▸ **PASSAGE**:
The project is characterized by an exceptional degree of cross- and interdisciplinarity, involving collaborations with experimentalists working on a range of quantum-device platforms as well as experts in quantum information theory, high-energy and nuclear physics, cosmology, computational biophysics, soft-matter theory, and quantum chemistry.

Currently, the role of entanglement in systems of many particles is not yet understood, be it at equilibrium with a thermal bath or far from equilibrium. Thanks to the experimental realizations of a lattice gauge theory in a cold atomic mixture [Mil et al., Science 367, 1128-1130 (2020)] and an optical superlattice [Yang et al., Nature 587, 392-396 (2020)], we now have opened the door for microscopic in-depth investigations of gauge theory dynamics, using a novel platform with pristine control. Moreover, we have made significant progress in understanding the role of perturbations on the dynamics of gauge theories and how to protect against them [e.g. Halimeh, Hauke, Phys. Rev. Lett. 125, 030503 (2020); Halimeh, Ott, McCulloch, Yang, Hauke, Phys. Rev. Research 2, 033330 (2020)].

▸ **REQUESTS**:
A) From the quantum gauge theory project description, set down the part that opens with the words containing "Currently, the role" and closes with "2, 033330 (2020)].".
B) Resume the quantum gauge theory project description from the point where it ends.

▸ **RECORD EXTRACTS**:
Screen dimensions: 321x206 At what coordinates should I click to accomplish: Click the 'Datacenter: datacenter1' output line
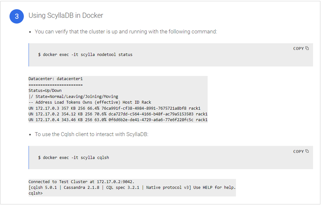click(x=56, y=79)
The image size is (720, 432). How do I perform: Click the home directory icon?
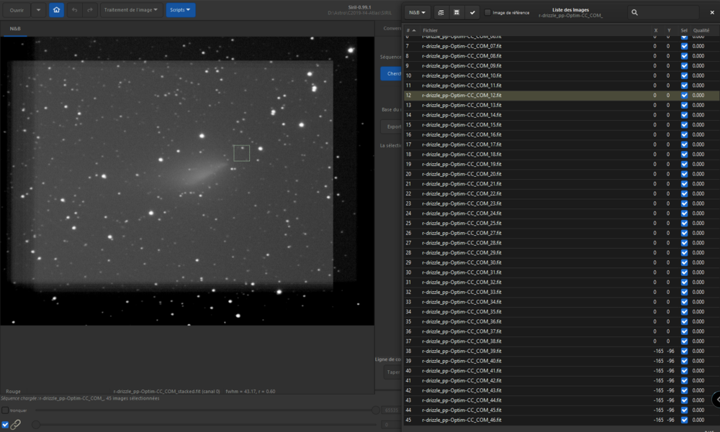tap(56, 11)
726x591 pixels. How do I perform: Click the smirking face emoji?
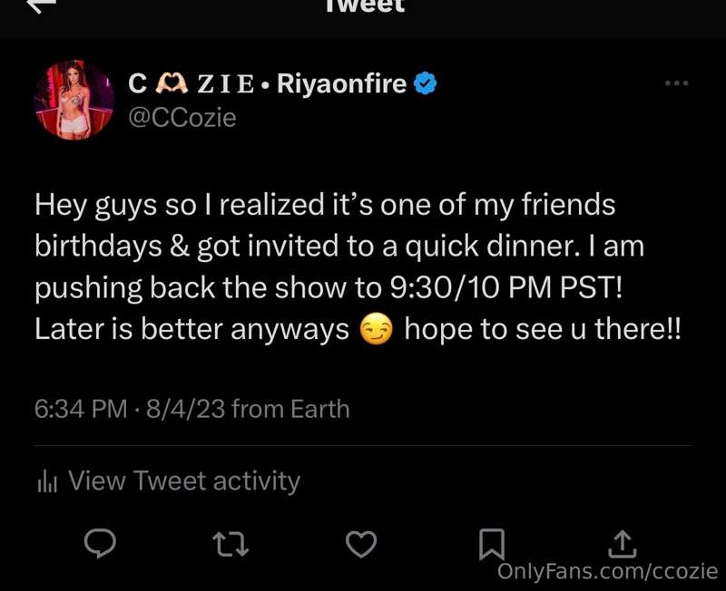pos(377,329)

▸ **ANSWERS PROVIDED**:
A)
Currently, the role of entanglement in systems of many particles is not yet understood, be it at equilibrium with a thermal bath or far from equilibrium. Thanks to the experimental realizations of a lattice gauge theory in a cold atomic mixture [Mil et al., Science 367, 1128-1130 (2020)] and an optical superlattice [Yang et al., Nature 587, 392-396 (2020)], we now have opened the door for microscopic in-depth investigations of gauge theory dynamics, using a novel platform with pristine control. Moreover, we have made significant progress in understanding the role of perturbations on the dynamics of gauge theories and how to protect against them [e.g. Halimeh, Hauke, Phys. Rev. Lett. 125, 030503 (2020); Halimeh, Ott, McCulloch, Yang, Hauke, Phys. Rev. Research 2, 033330 (2020)].

B)
Further, thanks to novel protocols based on engineered quantum dynamics, observables that have hitherto been unreachable now become accessible [Costa de Almeida, Hauke, arXiv:2005.03049 to appear in PRResearch Letters (2021); Geier, Martone, Hauke, Stringari, arxiv:2102.02221 (2021); Geier, Hauke, arXiv:2104.03983 (2021)].

By the end of the project, we expect to have developed a concise mathematical framework for many-body entanglement as well as a range of theoretical and experimental tools to systematically study quantum dynamics in regimes that previously were out of reach. Thanks to these, we will obtain a much clearer picture of the role of entanglement in quantum many-body systems, making it possible to concisely describe and quantify its usefulness for technological applications. Moreover, with efficient methods to extract relevant entanglement in state-of-the-art experiments, it will become possible to certify how much a given quantum device can outperform a comparable classical machine.